Mais le mystère s’ajoute au
mystère, quand on comprend que Sarah n’est pas une parfaite inconnue, et que le
professeur Angus cache beaucoup de secrets et qu'il a des visées bien plus larges que le simple sauvetage
d’adolescents perturbés…
Le dessin se révèle d’une grande
efficacité narrative et crée le cadre idéal à l’intrigue assez sombre de la
bande dessinée, que je qualifierais volontiers de thriller psychologique et
fantastique graphique.
Il parvient ainsi à bien camper
chaque personnage : les grands yeux bleus d’Esteban le rendent tout à la
fois sympathique et peut-être un peu candide ; la haute silhouette
longiligne du professeur, son visage émacié et son nez pointu, ôtent à ce
dernier toute trace d’empathie et fait de lui un personnage dépourvu de
sentiments, intéressé, qui n’est pas sans rappeler le thème du savant fou, prêt
à n’importe quoi pour faire progresser la science, ou son propre intérêt.
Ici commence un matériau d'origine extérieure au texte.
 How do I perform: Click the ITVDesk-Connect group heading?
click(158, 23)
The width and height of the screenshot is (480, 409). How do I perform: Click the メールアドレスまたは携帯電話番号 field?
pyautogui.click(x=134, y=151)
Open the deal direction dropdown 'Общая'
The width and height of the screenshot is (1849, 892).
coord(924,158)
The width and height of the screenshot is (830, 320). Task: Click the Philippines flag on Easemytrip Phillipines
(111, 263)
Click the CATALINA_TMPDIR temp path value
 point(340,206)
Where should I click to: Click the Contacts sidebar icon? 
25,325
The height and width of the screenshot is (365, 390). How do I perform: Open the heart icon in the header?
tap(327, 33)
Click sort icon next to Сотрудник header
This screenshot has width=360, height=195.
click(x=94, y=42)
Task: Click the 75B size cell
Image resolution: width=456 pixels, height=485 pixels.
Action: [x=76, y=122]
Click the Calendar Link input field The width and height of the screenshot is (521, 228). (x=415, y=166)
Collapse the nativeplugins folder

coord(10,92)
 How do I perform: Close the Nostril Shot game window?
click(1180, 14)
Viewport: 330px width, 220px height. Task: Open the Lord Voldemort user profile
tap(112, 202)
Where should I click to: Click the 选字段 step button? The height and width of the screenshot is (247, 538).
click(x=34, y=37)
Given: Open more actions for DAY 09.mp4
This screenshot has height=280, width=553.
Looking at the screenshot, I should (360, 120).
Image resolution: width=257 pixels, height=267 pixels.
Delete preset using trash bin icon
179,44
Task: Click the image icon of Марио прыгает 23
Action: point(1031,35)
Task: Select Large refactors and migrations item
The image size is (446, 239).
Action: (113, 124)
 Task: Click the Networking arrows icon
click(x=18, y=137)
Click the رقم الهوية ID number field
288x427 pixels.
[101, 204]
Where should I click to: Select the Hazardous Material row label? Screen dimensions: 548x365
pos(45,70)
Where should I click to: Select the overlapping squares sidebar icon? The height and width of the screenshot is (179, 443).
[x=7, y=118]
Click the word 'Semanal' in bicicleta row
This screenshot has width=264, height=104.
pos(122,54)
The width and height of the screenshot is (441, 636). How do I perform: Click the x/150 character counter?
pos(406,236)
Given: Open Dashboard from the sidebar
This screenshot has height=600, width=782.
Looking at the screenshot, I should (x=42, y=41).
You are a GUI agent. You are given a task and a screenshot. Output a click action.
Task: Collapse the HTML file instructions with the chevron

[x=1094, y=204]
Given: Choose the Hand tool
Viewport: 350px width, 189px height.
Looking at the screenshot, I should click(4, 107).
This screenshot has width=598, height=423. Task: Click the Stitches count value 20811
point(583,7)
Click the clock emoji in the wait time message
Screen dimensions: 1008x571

Les bandes noires qui encadrent le rêve de Sarah nous invitent dans un endroit autre (La chambre noire ? Notre inconscient ?), mais
il rend aussi cet endroit effrayant et suffoquant, tout comme le scénario du
rêve de l’adolescente. Car, et c’est cela qui est à la fois le plus dérangeant
et le plus intéressant : outre la psychologie humaine, la mécanique du
rêve, Franck Thilliez évoque surtout l’adolescence, cet âge où on met fin à sa
candeur enfantine et où les parts d’ombre des adultes se révèlent.
Voici donc un premier tome
particulièrement redoutable, puisqu’il installe, avec une remarquable efficacité, les jalons d’un
premier épisode, tout en travaillant à créer un arc narratif, qui nous poussera
inévitablement à nous jeter comme des voraces sur les tomes suivants.